"1983… (A Merman I Should Turn to Be)" is a song by American-English rock band The Jimi Hendrix Experience, featured on their 1968 third album Electric Ladyland. Written and produced by Jimi Hendrix, the song features flute player Chris Wood of the band Traffic, and at over 13 minutes in duration is the second longest track released by the group (after "Voodoo Chile").
|"1983… (A Merman I Should Turn to Be)"|
|Song by the Jimi Hendrix Experience|
|from the album Electric Ladyland|
|Released||September 16, 1968|
|Recorded||April 22, 1968|
|Studio||Record Plant, New York City|
Hendrix first recorded demo versions of "1983… (A Merman I Should Turn to Be)" at a New York apartment in March 1968 with just guitar and vocals, the recordings of which were later released as part of the unofficial bootleg Acoustic Jams, and subsequently on the companion disc of a 1995 book entitled Voodoo Child: The Illustrated Legend of Jimi Hendrix. The first official recording of the song, by the full lineup of The Jimi Hendrix Experience, took place at New York's Sound Center Studios on March 13, 1968, before Hendrix and drummer Mitch Mitchell (along with flute player Chris Wood, then a member of Traffic) recorded five takes of the song, including the master recording, at the Record Plant on April 22. Additional overdubs were added on May 8, and the song was completed and mixed at the Record Plant on June 10.
On the Electric Ladyland recording of "1983…", Hendrix plays all guitars, vocals, percussion and bass (Noel Redding was absent from the track completely), with Mitchell on drums and Wood on flute. The track features backwards guitar and flute parts, the sounds of seagulls produced by manipulating microphone feedback, and a flexatone that makes a ringing bell sound.

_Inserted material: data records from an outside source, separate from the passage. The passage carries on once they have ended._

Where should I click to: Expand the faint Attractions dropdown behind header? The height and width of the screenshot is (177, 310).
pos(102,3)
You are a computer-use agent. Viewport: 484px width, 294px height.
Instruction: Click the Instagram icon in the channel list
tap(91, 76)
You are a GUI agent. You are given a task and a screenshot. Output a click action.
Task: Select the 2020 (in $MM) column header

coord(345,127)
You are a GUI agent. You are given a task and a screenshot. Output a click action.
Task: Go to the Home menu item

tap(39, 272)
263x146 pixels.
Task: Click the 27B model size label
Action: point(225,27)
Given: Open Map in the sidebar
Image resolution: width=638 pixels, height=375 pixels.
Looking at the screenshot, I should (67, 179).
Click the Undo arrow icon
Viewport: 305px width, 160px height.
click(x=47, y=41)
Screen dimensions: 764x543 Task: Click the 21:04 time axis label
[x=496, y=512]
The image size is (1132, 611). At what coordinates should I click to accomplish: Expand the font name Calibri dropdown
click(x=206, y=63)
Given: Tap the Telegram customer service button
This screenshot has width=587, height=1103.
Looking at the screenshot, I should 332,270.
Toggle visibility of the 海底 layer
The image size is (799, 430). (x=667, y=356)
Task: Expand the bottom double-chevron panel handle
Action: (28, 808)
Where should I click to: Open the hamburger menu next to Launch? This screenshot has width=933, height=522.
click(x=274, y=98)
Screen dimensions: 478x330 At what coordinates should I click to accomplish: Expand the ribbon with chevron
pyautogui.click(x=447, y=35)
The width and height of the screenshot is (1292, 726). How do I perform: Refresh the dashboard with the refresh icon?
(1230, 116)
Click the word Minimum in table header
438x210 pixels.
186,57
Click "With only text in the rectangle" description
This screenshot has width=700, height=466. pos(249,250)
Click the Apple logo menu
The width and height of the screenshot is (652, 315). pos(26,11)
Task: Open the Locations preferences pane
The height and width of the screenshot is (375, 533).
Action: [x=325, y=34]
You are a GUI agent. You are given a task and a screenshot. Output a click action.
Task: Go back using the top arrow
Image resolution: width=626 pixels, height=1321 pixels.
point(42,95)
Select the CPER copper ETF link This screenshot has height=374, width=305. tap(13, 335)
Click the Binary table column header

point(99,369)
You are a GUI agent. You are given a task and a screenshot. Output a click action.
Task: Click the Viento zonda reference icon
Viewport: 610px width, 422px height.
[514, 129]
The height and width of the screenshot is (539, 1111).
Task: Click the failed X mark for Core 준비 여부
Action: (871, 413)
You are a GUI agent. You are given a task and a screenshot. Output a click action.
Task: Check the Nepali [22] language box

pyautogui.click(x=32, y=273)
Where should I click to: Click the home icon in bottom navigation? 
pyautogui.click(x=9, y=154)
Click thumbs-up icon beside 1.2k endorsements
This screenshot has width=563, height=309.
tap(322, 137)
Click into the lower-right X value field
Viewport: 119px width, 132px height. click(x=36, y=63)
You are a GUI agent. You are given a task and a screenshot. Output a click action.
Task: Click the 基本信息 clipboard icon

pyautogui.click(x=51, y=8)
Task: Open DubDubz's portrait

As with the rest of the album, production was led by Hendrix, while the engineering was handled by Eddie Kramer and studio owner Gary Kellgren.
In the book Jimi Hendrix: Electric Gypsy, Hendrix commentators Harry Shapiro and Caesar Glebbeek propose that "1983…" is "a song of firsts and lasts", describing the music as "Jimi's first piece of major orchestration, using the full capacities of the Record Plant's studio facilities", and contrasting the lyrical content as "the last of Jimi's surreal apocalypses; despairing of mankind, he finally returns to the sea, the source of all life". They go on to note that the song contains references to "Jimi's two favourite metaphors", sand and water, and that some of the phrases within the lyrics connote his "belief in the power of positive thinking apparent in his music, lyrics and interviews through all the rest of his life". In an interview with Jane De Mendelssohn for International Times in 1969, Hendrix explained the significance of the track to be "something to keep your mind off what's happening … but not necessarily completely hiding away from it like some people do".
In reviews of Electric Ladyland, "1983… (A Merman I Should Turn to Be)" has often been identified as a highlight of the album. Writing for the BBC in 2007, critic Chris Jones described the track as a "stoned classic", praising the way it "[utilises] washes of backwards tape, jazzy timeshifts and far out fish-friendly lyrics to tell the tale of future apocalypse and return to the oceans". English music magazine Uncut writer John Robinson has summed up the track as a "brain-frying psychedelic epic", while Cub Koda of website Allmusic labels the track simply as "spacy".
The treatment of the song in American music magazine Rolling Stone, however, was slightly different. Dedicating a paragraph of his 1968 review to the track, writer Tony Glover summarised the lyrical content of the song before noting that "With tape loops, melancholy guitar and the flute of Chris Wood … Hendrix structures a beautiful undersea mood – only to destroy it with some heavy-handed guitar. My first reaction was, why did he have to do that? Then I thought that he created a beautiful thing, but lost faith [in] it, and so destroyed it before anybody else could – in several ways, a bummer".
Despite its experimental nature and length, "1983…" has been covered several times, primarily for tribute albums. The first commercially released cover version of the song was performed by the Gil Evans Orchestra for their 1975 album Plays the Music of Jimi Hendrix, which was followed in 1999 with recordings by Laurie Anderson and Tracy Scott Silverman, before the Turtle Island Quartet recorded a classical version for the Hendrix-focused collection Have You Ever Been… released in 2010. The song was covered by American deathrock band Christian Death on their 1987 album The Scriptures. The Allman Brothers performed it live several times at the end of their career, several recordings exist.